At paragraph 89, his Honour stated the following:

“In the present case, adopting the approach of fitness for a designed or intended purpose from Zurich Australia Insurance Limited v CSR Limited, I find that there was no “defect” in the gate or trailer.  The gate could be lifted by more than one person.  There was nothing in its design or its intended use which required it to be lifted by only one person.  Commercial exigencies may have meant gates were lifted by one person, but the fact that it could occur does not mean the gate or trailer into which it fits is defective.

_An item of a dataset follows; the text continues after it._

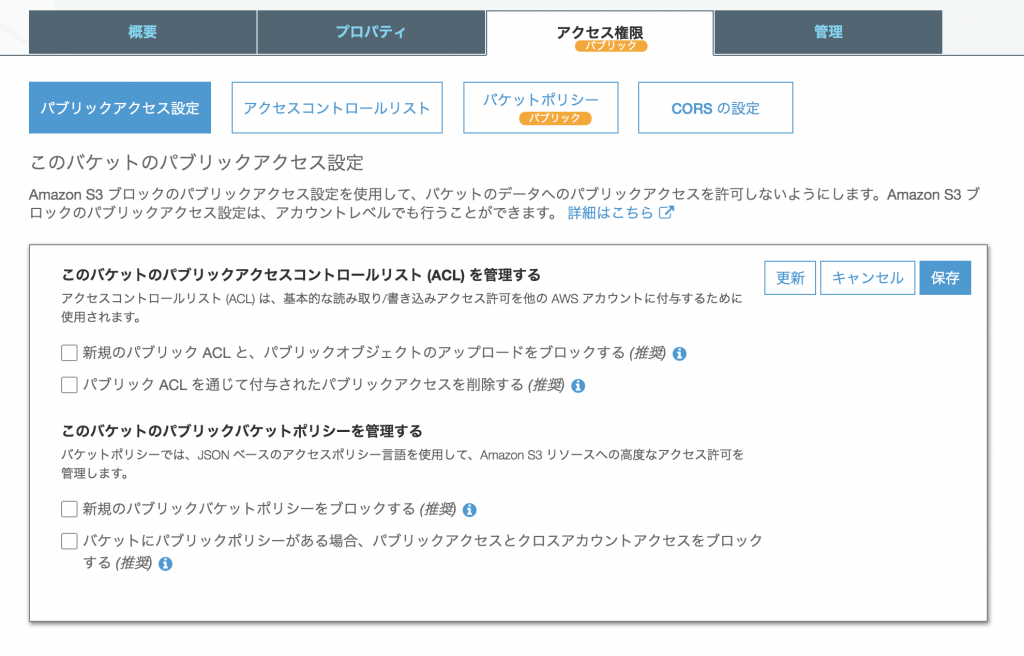Click info icon beside block new public ACL option
The width and height of the screenshot is (1024, 656).
tap(680, 354)
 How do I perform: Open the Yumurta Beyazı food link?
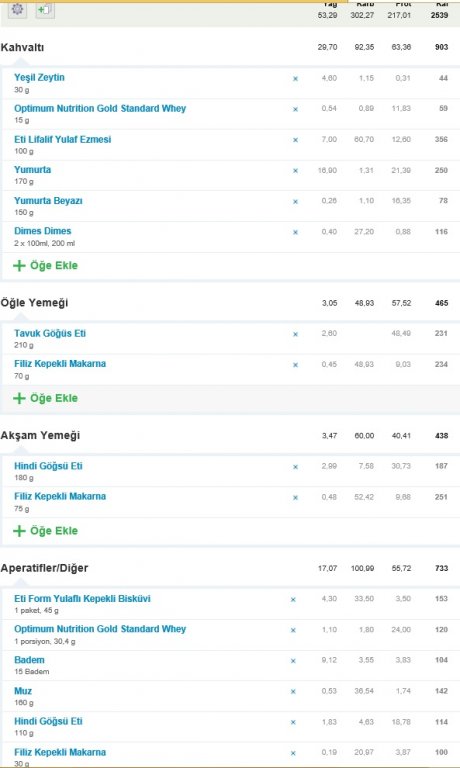(x=48, y=201)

“The only arguable “defect” was in the lifting and fitting of the gates in the method adopted, namely by using one person to do so.”

His Honour determined that even if it could be shown that the gate or one of its pins had been damaged, it was arguable that the real cause of any accident was the employer’s failure to have in place a safe loading operation or an appropriate system of maintenance or repair.

His Honour awarded judgment in favour of the first, third and fourth defendants in the first set of proceedings, and against the defendant in the second set of proceedings in the sum of $210,192.42.

However, given his findings on the defect issue, Letherbarrow DCJ found that the CTP insurer had no liability to indemnify the owner of the vehicle.


This decision confirms the principles in Zurich Australia Insurance Limited v CSR Limited and Toll Pty Ltd v Dakic & Anor [2006] NSWCA 58.

Defect cases will always turn on their facts, however, in considering whether or not an injury is categorised as a motor vehicle accident or an unsafe system of work, insurers should turn their minds to what was the proximate cause of the injury to the plaintiff.